SOURCE MATERIAL:
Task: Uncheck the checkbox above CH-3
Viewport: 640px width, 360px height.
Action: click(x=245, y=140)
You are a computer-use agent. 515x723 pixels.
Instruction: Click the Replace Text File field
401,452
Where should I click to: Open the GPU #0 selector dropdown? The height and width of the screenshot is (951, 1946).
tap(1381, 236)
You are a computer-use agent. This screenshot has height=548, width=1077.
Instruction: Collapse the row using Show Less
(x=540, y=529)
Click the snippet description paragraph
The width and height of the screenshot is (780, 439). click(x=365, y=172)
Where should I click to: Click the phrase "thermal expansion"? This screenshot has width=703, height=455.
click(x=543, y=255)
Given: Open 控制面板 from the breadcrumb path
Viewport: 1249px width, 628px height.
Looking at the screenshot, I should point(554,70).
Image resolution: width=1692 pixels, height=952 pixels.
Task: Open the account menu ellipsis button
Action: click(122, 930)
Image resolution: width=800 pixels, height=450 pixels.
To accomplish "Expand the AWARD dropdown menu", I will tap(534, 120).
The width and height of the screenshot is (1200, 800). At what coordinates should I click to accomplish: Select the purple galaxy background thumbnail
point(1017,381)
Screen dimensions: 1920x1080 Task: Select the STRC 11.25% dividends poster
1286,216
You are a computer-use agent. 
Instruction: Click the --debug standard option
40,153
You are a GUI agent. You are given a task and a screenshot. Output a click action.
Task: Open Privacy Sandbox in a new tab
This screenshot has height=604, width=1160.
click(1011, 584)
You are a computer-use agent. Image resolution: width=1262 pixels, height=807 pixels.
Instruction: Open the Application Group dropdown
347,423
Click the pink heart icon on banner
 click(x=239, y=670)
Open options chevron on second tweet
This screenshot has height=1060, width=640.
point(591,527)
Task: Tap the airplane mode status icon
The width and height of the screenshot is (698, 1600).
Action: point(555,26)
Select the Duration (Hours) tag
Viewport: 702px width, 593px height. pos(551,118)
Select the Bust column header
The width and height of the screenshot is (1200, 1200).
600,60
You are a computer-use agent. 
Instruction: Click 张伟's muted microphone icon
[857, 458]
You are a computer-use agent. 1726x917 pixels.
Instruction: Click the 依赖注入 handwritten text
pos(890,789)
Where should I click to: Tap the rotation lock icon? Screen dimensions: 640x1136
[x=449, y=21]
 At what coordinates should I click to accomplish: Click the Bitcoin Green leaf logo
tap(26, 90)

WHAT IS NEEDED:
Reproduce exactly the lines from the one containing "Click the pink heart icon on banner" through the last line of the records above, including both, and nothing else.

YOUR RESPONSE:
Click the pink heart icon on banner
 click(x=239, y=670)
Open options chevron on second tweet
This screenshot has height=1060, width=640.
point(591,527)
Task: Tap the airplane mode status icon
The width and height of the screenshot is (698, 1600).
Action: point(555,26)
Select the Duration (Hours) tag
Viewport: 702px width, 593px height. pos(551,118)
Select the Bust column header
The width and height of the screenshot is (1200, 1200).
600,60
You are a computer-use agent. 
Instruction: Click 张伟's muted microphone icon
[857, 458]
You are a computer-use agent. 1726x917 pixels.
Instruction: Click the 依赖注入 handwritten text
pos(890,789)
Where should I click to: Tap the rotation lock icon? Screen dimensions: 640x1136
[x=449, y=21]
 At what coordinates should I click to accomplish: Click the Bitcoin Green leaf logo
tap(26, 90)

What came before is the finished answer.